_Given text_:
Chavez Ravine is a shallow L-shaped canyon located in Los Angeles, California, United States, partially in the Elysian Park neighborhood. It sits in large promontory of hills north of downtown Los Angeles and was known in the 1860s as the "Stone Quarry Hills" which had other smaller ravines such as Sulphur Ravine, Cemetery Ravine, Solano Canyon, and Reservoir Ravine. It is next to Dodger Stadium, a baseball venue that opened in 1962. The name Chavez Ravine can be used to mean either the actual ravine itself in a narrow sense or sometimes in a broader sense the entire promontory and surrounding ravines, and is also used to refer to the stadium. Dodger Stadium was constructed by knocking down the ridge which separated the nearby Sulfur and Cemetery Ravines and filling those two ravines in. Palo Verde Elementary School was buried in the process. Chavez Ravine was named for Julian Chavez, a Los Angeles councilman in the 19th century. Chavez originally purchased the land in the Elysian Park area, which eventually grew to about 315 acres, in 1844. Nearby "Cemetery Ravine" was named after old Calvary, the first cemetery of Los Angeles.
Chavez Ravine was named for Julian Chavez, the first recorded land owner. He was born in New Mexico and moved to Los Angeles in the early 1830s. He quickly became a local leader. In 1844, Chavez purchased 83 acres of the long, narrow valley northwest of the city. There are no records of what Chavez did on his land, however during the 1850s and 1880s there were smallpox epidemics, Chavez Canyon, was the location of a "pest house" which cared for Chinese-Americans and Mexican-Americans suffering from the disease. The land was very rugged which prevented much development of the area. However the area did provide an important watershed and part was used by the Los Angeles Water Company for a canal bringing water from what is now Griffith Park and storing in a reservoir (today called Buena Vista Reservoir) in Reservoir Ravine. Some of Chavez Canyon and the surrounding hills became Elysian Park in 1886. That same year the two brick manufacturers moved into Chavez Ravine and began blasting operations in the hillsides.
By the early 1900s, in the hills above and around the ravine, a semi-rural Mexican-American community had grown up. Eventually, three distinct neighborhoods formed: Bishop, La Loma, and Palo Verde, mostly on the ridges between the neighboring ravines. In 1913 a progressive lawyer named Marshall Stimson subsidized the movement of around 250 Mexican-Americans to these communities from the floodplain of the nearby Los Angeles River. There was a local grocery store, a local church, and Palo Verde Elementary. There was a nearby brick factory which caused local problems from the smoke and dust released. In 1926 the residents of Chavez Ravine organized to shut the company down. On August 20, 1926, the Los Angeles City Council unanimously adopted an ordinance prohibiting the blasting and zoned the area around Chavez Ravine for residential use.

_Problem to work on_:
According to the Chavez Ravine text, which school was buried during the construction of Dodger Stadium?

_Material provided_:
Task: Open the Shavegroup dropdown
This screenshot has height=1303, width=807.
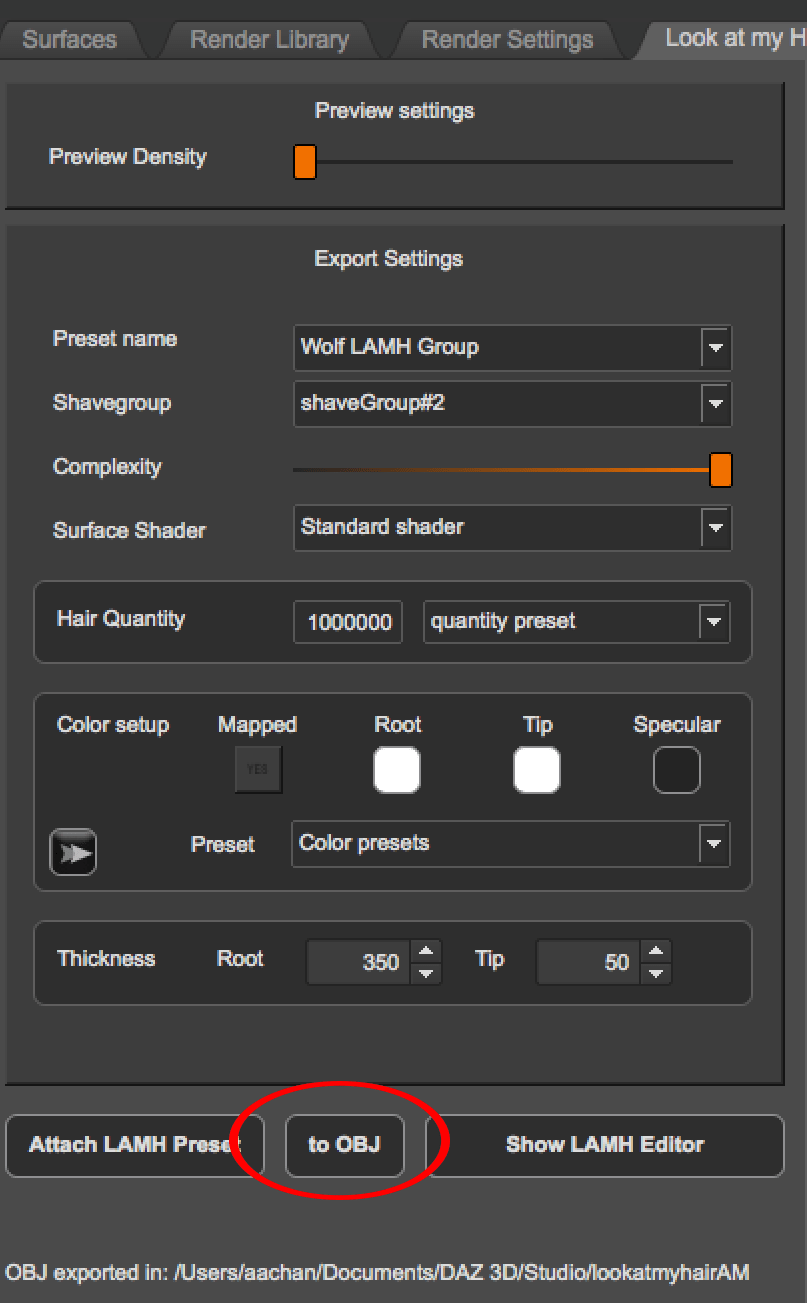Action: coord(512,404)
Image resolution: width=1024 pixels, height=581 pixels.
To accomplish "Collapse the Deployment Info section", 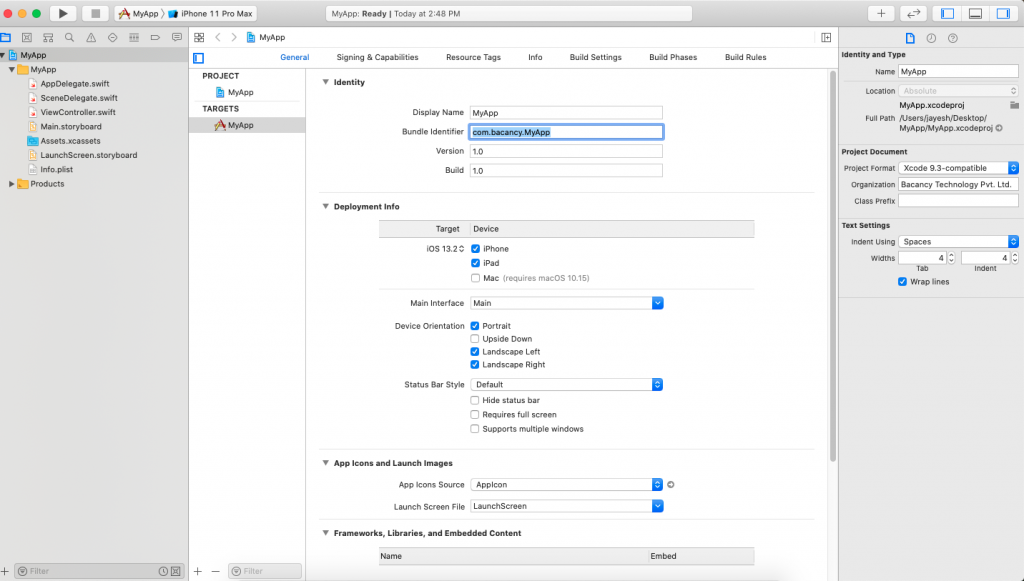I will coord(324,206).
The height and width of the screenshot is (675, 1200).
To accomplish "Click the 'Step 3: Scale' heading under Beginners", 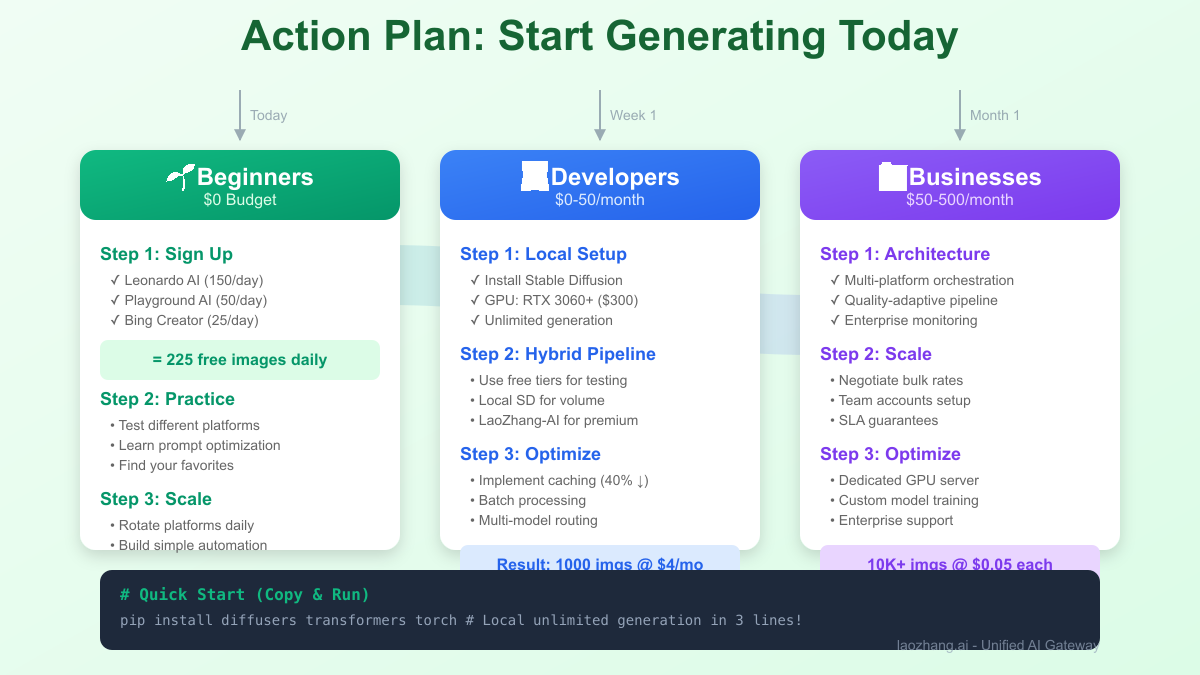I will (156, 499).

_Solution to this task_:
Palo Verde Elementary School